Brief:
Nothing but the lines below between the line holding "Mano paskyra (102, 1105)" and the line holding "غسيل سيارات متنقل (54, 222)", inclusive, should appear in the answer, each set down exactly.

(Records drawn from a dataset)
▽
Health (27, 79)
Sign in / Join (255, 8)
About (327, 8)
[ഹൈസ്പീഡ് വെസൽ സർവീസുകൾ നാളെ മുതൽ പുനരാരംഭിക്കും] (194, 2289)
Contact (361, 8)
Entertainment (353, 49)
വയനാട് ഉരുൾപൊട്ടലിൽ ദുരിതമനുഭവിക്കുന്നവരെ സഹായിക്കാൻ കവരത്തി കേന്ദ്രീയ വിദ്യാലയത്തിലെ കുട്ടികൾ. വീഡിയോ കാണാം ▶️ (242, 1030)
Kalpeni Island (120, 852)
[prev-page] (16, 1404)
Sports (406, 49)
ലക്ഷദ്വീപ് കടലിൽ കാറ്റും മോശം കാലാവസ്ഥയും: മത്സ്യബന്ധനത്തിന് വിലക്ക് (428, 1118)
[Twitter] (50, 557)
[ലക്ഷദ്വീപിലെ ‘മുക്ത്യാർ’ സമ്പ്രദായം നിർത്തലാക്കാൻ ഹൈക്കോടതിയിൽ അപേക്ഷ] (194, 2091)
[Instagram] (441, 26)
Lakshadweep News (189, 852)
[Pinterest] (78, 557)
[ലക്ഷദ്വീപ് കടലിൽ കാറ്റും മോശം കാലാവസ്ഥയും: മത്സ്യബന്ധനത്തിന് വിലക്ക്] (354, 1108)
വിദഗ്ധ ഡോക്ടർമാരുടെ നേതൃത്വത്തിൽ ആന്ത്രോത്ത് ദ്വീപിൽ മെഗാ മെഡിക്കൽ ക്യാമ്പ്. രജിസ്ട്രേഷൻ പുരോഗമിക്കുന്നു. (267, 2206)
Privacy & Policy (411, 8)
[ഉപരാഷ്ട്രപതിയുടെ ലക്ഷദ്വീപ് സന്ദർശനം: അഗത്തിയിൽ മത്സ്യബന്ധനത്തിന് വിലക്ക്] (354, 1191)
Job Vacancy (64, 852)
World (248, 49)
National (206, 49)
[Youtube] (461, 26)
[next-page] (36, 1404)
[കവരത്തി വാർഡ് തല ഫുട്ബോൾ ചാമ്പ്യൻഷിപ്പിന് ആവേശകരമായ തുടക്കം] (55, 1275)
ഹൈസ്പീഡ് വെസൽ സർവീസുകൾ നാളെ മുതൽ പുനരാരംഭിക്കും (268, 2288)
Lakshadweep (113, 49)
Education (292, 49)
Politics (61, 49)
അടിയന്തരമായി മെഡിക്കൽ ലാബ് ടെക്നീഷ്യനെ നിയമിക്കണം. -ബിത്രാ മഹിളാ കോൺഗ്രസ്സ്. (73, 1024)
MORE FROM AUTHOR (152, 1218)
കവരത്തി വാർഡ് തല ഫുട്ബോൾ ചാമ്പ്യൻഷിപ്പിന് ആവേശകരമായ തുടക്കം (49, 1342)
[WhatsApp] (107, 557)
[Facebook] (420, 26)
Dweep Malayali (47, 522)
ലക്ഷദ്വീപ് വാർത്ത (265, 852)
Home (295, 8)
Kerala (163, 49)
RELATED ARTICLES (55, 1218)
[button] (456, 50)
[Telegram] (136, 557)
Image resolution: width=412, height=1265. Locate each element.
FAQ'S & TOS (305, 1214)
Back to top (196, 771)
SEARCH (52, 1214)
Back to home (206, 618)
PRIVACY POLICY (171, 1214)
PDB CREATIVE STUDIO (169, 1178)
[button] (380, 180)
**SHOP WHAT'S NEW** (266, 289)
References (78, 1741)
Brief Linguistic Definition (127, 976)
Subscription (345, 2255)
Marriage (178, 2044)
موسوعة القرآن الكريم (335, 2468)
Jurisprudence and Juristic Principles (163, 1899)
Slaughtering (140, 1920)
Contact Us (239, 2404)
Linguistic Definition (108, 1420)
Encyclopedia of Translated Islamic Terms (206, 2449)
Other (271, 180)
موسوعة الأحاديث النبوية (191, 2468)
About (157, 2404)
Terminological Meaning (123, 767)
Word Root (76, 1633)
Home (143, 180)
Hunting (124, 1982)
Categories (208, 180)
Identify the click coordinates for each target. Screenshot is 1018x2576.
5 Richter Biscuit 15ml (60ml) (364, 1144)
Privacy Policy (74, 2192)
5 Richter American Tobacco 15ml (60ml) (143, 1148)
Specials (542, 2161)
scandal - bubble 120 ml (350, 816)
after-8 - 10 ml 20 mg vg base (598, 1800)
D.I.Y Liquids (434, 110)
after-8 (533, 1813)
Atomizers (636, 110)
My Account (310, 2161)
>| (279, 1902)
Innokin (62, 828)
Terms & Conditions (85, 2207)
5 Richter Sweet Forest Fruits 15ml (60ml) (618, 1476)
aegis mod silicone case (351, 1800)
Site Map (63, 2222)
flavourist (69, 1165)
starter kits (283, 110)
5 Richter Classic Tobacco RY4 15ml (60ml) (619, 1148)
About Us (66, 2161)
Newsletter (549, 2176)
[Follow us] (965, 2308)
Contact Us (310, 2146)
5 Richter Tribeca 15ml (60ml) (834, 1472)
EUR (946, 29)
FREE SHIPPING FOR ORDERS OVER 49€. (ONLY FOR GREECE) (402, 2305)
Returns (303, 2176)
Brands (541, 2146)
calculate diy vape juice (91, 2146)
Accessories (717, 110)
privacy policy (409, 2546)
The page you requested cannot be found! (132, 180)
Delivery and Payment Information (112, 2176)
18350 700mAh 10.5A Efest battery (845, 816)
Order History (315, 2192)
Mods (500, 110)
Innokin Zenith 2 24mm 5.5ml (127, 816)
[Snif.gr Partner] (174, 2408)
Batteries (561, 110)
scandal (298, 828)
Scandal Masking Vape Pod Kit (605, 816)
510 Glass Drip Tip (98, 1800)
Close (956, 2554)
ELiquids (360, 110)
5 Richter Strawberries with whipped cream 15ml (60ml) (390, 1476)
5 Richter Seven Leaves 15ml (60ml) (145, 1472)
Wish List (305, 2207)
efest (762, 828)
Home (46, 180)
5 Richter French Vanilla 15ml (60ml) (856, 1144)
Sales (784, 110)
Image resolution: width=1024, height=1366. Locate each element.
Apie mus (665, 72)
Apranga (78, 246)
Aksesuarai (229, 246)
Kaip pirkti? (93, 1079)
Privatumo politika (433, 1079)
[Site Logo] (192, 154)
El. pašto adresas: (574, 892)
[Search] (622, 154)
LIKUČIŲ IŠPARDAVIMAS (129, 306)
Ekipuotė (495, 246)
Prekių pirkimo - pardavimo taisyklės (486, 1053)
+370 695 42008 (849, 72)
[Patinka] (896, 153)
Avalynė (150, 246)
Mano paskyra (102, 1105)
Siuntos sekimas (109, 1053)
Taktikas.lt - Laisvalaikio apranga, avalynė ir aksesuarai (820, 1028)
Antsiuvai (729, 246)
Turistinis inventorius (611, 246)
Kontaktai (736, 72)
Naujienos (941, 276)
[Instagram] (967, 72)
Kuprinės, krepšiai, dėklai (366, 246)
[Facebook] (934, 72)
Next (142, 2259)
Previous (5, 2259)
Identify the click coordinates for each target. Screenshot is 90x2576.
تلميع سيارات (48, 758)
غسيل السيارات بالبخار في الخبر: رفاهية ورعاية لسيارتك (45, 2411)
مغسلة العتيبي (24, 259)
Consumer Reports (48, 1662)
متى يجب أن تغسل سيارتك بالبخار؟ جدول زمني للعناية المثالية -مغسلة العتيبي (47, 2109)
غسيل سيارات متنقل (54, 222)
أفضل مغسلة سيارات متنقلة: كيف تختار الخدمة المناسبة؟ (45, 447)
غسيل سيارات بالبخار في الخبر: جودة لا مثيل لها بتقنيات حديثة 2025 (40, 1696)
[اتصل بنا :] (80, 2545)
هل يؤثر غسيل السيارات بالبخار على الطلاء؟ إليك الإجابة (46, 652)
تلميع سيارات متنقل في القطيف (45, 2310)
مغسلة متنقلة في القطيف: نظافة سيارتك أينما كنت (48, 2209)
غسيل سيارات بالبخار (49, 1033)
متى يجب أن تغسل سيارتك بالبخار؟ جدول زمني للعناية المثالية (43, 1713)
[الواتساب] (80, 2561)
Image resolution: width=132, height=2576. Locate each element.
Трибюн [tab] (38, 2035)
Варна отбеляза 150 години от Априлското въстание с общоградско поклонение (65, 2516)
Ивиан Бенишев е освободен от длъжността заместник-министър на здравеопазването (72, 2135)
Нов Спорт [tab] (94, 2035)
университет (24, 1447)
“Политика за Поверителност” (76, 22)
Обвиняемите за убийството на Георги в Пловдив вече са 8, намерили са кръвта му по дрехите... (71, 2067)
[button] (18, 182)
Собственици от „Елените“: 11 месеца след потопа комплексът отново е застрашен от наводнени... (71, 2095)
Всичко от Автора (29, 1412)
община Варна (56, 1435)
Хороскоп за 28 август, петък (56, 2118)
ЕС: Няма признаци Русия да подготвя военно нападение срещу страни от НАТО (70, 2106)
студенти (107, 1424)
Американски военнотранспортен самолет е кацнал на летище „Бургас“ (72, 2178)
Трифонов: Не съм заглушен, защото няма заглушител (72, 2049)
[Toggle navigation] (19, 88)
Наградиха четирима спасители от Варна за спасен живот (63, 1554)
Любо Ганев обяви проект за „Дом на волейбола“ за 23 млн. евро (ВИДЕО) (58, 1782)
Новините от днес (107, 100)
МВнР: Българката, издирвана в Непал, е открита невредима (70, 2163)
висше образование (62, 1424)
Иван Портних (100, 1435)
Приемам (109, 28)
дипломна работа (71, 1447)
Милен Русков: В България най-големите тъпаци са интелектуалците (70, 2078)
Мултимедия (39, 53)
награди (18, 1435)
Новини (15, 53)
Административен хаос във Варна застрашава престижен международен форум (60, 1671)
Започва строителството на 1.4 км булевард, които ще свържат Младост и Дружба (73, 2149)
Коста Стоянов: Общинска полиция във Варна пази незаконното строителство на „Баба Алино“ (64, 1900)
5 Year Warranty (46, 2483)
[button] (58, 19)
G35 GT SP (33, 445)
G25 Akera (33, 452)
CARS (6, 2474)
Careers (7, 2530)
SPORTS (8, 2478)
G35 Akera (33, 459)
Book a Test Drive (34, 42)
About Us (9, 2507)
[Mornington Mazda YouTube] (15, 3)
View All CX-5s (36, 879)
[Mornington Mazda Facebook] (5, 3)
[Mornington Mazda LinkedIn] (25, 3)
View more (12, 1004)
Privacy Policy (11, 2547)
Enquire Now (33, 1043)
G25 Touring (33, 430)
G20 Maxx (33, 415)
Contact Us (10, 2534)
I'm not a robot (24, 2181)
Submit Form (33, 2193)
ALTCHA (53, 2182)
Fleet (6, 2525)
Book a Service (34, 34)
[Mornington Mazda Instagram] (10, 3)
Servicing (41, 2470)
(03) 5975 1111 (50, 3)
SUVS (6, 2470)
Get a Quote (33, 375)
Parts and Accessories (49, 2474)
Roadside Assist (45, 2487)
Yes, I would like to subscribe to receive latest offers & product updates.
△
Expected answer:
Mano paskyra (102, 1105)
Siuntos sekimas (109, 1053)
Taktikas.lt - Laisvalaikio apranga, avalynė ir aksesuarai (820, 1028)
Antsiuvai (729, 246)
Turistinis inventorius (611, 246)
Kontaktai (736, 72)
Naujienos (941, 276)
[Instagram] (967, 72)
Kuprinės, krepšiai, dėklai (366, 246)
[Facebook] (934, 72)
Next (142, 2259)
Previous (5, 2259)
Identify the click coordinates for each target. Screenshot is 90x2576.
تلميع سيارات (48, 758)
غسيل السيارات بالبخار في الخبر: رفاهية ورعاية لسيارتك (45, 2411)
مغسلة العتيبي (24, 259)
Consumer Reports (48, 1662)
متى يجب أن تغسل سيارتك بالبخار؟ جدول زمني للعناية المثالية -مغسلة العتيبي (47, 2109)
غسيل سيارات متنقل (54, 222)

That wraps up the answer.